À la fois moment de vie et matériau artistique, le voyage permet aussi de déambuler à travers les accidents du paysage. À la recherche de bribes et de détails susceptibles d’évoquer un imaginaire, Cléa Darnaud cherche à infiltrer le réel pour en saisir des fragments et les recomposer dans mon univers plastique.
Elle explore le champ de la miniature par des gravures très fouillées, gravées à l’aiguille et privilégiant les techniques de l’eau-forte et de l’aquatinte. Ces estampes, interrogeant les notions de récit et narration, invitent à une déambulation mêlant réalité et fiction.
Figer la labilité d’une fumée par le trait, saisir les contours d’un corps, défaire les lignes d’un fleuve : son projet tente d’évoquer un parcours où la gravure révèle des paysages transformés, sauvages ou urbains. Son processus de travail s’établit autour d’une ville ou d’un territoire. Les éléments tirés du réel, manipulés, sont mis en exergue par le jeu des compositions et des titres évocateurs.
Son travail demeure intimement lié à la littérature, des auteurs comme Andreï Makine, et Franz Kafka mais aussi des cinéastes tels qu’Aki Kaurismäki ou David Lynch nourrissent son imaginaire. Elle désire interroger la question de la perception, qu’elle ne soit pas immédiate mais plutôt l’activer par les détails, laisser le champ d’interprétation ouvert.
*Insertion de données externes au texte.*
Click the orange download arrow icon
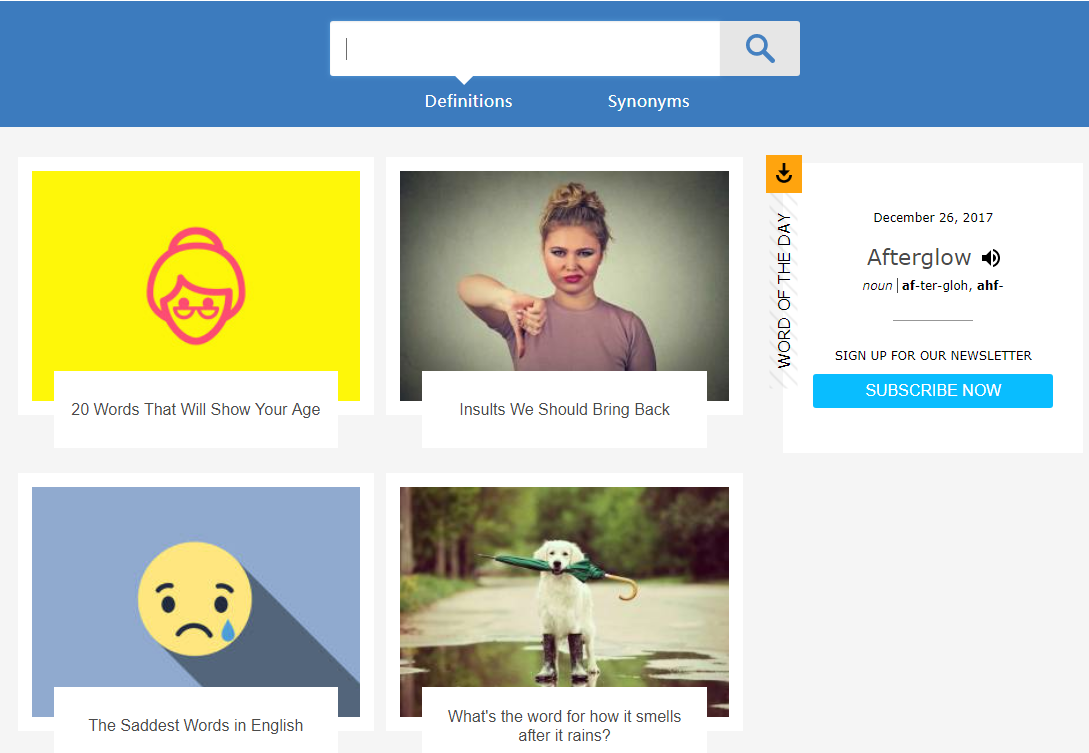 point(784,174)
Elle souhaite parler d’un territoire qui n’est ni l’immédiateté de notre présent, ni un passé nostalgique, ni une projection dans le futur, mais bien les trois intrinsèquement enchevêtrés.
Son travail consiste à construire un dialogue, il propose de confronter les regards ; l’aller-retour incessant entre la projection imaginaire que l’on se fait d’un lieu et la confrontation avec le réel.
Elle tente de scénariser le quotidien par une mise en scène poétique : des fragments de conversation, un objet ou une situation particulière peuvent donner lieu à une image. Sa démarche s’inscrit dans une forme de repérage cinématographique. Sillonner la ville, prélever des extraits et construire un nouveau récit. Il est important que les sources, à la manière d’un jeu de piste et bien que souvent cachées, demeurent réelles. Elle s’intéresse au regard sur ces détails et leur transposition dans une narration nouvelle.
Elle utilise le sentiment de déracinement et d’enthousiasme inhérent à la découverte d’un pays comme moteur de production artistique et créateur de fictions.
C’est lors d’un stage à l’atelier du graveur danois Bo Halbirk à Paris qu’elle se passionne pour cette technique et décide de poursuivre ses études à Paris à l’école Estienne en atelier de gravure.
Diplômée avec les félicitations du jury en 2016, elle obtient le Prix de perfectionnement aux métiers d’art de la ville de Paris et intègre l’atelier de gravure de l’Imprimerie Arte – Adrien Maeght.
Elle participe à plusieurs résidences artistiques à l’étranger, notamment en Finlande à Jyväskylä, au sein de la galerie et Centre de l’Image Imprimée Ratamo durant trois mois.
Au mois de février 2019, elle part un mois au Groenland pour participer à la résidence Artistes en Arctique 2019 à bord du Manguier, un remorqueur pris dans les glaces.
Lauréate de la résidence organisée par les Pépinières Européennes de Création et la Coopérative Méduse, elle réside à Québec d’avril à juin 2019 pour une résidence de trois mois au sein de l’atelier de gravure Engramme. Elle est sélectionnée pour participer à la 11e Biennale Internationale d’Estampe Contemporaine de Trois-Rivières, qui se déroule de juin à septembre 2019 au Canada.
À la fois artiste et professeur de gravure, elle vit et travaille actuellement à Paris.